MATERIAL TO PROCESS section start

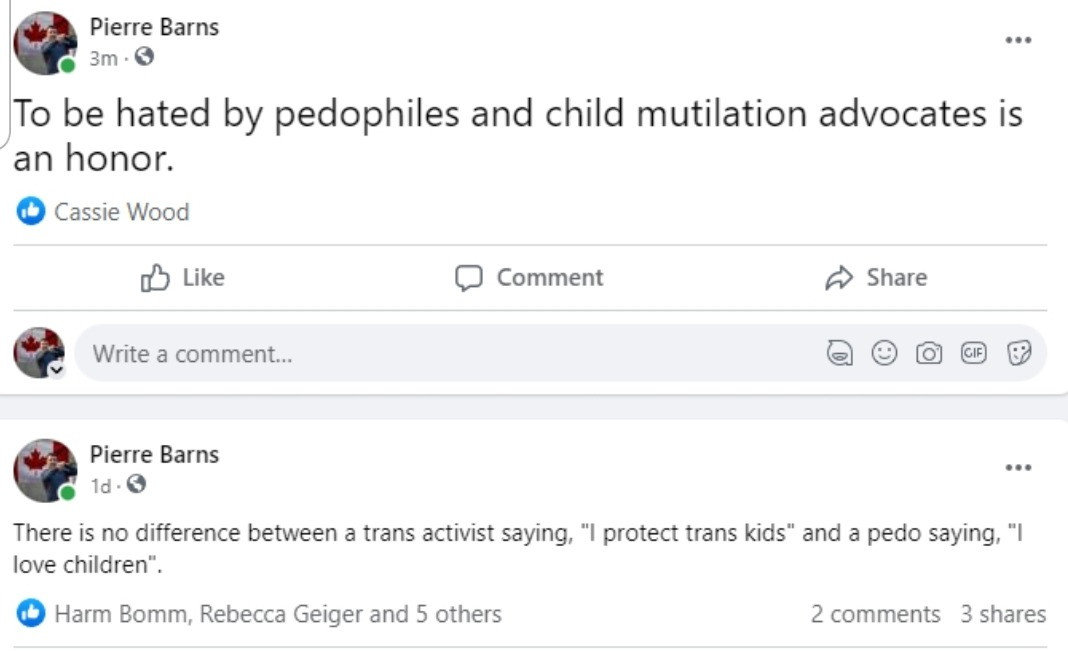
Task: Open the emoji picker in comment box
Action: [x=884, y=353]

MATERIAL TO PROCESS section end
MATERIAL TO PROCESS section start

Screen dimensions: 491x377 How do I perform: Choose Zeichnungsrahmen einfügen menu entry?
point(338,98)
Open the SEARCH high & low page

MATERIAL TO PROCESS section end

## [PROBLEM]
Return, with no change at all, every line in the entries above from the line containing "Screen dimensions: 491x377" through the line containing "Open the SEARCH high & low page".

## [TASK ANSWER]
Screen dimensions: 491x377 How do I perform: Choose Zeichnungsrahmen einfügen menu entry?
point(338,98)
Open the SEARCH high & low page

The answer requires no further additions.